International

Ukraine's President Ends Ceasefire, Vows To 'Free Our Lands'

Ukrainian President Petro Poroshenko speaks during a media conference after a signing ceremony at an EU summit in Brussels on June 27, 2014. i i

Ukrainian President Petro Poroshenko speaks during a media conference after a signing ceremony at an EU summit in Brussels on June 27, 2014. Michel Euler/AP hide caption

itoggle caption Michel Euler/AP
Ukrainian President Petro Poroshenko speaks during a media conference after a signing ceremony at an EU summit in Brussels on June 27, 2014.

Ukrainian President Petro Poroshenko speaks during a media conference after a signing ceremony at an EU summit in Brussels on June 27, 2014.

Michel Euler/AP

Ukraine's President Petro Poroshenko decided to end a 10-day-old ceasefire on Monday, vowing to launch an attack against pro-Russian separatists.

The Kyiv Post reports Poroshenko made the announcement during a televised address.

"We will attack and we will liberate our land," Poroshenko said according to the Post. "The end of the ceasefire is our response to terrorists, rebels, looters, all those who mock the civilians who paralyze the economy of the region; who rip the payment of salaries, pensions, stipends; who undermine the railroads, destroy water pipes, those who deprive a normal peaceful life."

Reuters reports that Ukraine's Foreign Ministry said 27 Ukrainian troops were killed since the ceasefire began on June 20.

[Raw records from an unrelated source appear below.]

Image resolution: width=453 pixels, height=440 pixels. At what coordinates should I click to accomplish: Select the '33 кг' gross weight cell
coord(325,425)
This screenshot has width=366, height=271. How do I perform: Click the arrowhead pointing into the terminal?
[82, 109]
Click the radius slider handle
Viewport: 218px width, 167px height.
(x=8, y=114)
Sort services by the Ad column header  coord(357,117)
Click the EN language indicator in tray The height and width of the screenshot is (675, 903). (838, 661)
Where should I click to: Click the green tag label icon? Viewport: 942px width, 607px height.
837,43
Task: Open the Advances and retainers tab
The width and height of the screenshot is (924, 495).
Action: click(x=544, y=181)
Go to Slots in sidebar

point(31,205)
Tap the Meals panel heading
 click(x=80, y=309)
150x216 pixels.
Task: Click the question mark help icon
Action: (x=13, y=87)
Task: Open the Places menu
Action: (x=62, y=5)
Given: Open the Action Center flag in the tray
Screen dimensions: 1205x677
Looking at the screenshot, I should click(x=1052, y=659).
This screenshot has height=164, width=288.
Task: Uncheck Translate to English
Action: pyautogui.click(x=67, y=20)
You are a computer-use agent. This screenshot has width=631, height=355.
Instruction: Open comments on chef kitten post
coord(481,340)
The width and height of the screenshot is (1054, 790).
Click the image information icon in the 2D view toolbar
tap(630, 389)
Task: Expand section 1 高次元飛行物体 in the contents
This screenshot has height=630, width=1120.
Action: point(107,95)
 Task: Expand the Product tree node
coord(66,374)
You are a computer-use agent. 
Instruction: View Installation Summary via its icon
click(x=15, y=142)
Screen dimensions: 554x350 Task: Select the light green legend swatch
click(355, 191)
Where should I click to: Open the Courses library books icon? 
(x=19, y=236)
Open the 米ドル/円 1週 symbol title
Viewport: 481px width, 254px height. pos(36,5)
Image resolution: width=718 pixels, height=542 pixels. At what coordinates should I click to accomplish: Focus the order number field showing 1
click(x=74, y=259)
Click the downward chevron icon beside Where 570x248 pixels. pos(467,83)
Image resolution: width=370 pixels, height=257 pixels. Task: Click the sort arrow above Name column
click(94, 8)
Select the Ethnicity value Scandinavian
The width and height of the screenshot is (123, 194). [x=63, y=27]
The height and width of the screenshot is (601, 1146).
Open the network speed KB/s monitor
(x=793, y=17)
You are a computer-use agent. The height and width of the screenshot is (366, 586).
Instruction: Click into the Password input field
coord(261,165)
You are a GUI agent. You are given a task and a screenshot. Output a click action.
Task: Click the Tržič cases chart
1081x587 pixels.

NPR's Corey Flintoff tells our Newscast unit that before Poroshenko made the announcement, he talked with the leaders of France, Germany and Russia to try to work out a truce.

Corey filed this report:

"Part of that effort would include strengthening Ukraine's borders so that fighters and weapons from Russia can't reach militants in eastern Ukraine.

"Russian President Vladimir Putin has reportedly agreed to allow the Organization for Security and Cooperation in Europe to monitor the borders. Putin and Ukrainian President Petro Poroshenko have also agreed to convene a third round of consultations between Kiev and the separatists as soon as possible."

NBC News reports that during the phone call Putin "stressed the need to extend the ceasefire," but Ukraine accused Russia of "supporting the insurgency by providing troops and weapons across the border."